> Your goal
Go line by line through the records below. Copy whichever lines contain the string "computer".

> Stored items
╭──
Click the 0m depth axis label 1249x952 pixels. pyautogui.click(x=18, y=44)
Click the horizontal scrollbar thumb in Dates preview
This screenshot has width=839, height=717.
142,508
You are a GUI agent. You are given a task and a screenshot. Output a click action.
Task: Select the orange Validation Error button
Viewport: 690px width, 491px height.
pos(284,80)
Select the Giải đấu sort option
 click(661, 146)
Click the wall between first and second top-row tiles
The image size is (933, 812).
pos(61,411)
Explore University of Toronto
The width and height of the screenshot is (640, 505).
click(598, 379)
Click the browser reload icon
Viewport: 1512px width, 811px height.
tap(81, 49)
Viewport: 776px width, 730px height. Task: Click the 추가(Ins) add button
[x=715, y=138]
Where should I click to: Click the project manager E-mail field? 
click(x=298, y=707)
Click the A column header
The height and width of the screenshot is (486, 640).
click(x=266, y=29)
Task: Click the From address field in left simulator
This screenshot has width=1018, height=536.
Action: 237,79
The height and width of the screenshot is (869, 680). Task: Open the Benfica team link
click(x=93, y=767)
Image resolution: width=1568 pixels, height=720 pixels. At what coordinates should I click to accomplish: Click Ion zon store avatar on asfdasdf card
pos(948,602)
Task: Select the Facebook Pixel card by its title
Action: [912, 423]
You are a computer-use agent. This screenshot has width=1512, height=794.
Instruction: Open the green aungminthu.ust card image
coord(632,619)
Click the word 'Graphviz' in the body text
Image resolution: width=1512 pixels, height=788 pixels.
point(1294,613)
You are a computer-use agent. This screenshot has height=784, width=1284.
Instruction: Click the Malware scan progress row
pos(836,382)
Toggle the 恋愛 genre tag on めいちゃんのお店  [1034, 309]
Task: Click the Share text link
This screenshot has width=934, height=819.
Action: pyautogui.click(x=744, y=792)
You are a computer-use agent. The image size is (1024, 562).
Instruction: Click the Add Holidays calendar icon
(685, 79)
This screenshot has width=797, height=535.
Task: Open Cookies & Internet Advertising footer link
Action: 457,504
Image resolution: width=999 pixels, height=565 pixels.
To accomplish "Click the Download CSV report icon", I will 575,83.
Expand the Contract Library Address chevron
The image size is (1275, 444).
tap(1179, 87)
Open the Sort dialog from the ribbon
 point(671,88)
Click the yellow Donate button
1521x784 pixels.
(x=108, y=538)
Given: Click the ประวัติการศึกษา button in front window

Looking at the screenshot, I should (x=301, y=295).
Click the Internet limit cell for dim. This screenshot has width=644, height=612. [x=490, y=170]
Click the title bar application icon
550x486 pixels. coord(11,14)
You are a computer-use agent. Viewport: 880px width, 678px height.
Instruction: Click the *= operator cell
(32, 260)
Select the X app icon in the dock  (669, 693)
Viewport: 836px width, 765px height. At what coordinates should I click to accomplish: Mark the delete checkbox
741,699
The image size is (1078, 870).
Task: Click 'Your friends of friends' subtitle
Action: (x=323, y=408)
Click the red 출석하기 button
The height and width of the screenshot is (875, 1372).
╰──
> The completed task
You are a computer-use agent. This screenshot has width=1512, height=794.
You are a computer-use agent. This screenshot has height=784, width=1284.
You are a computer-use agent. The image size is (1024, 562).
You are a computer-use agent. Viewport: 880px width, 678px height.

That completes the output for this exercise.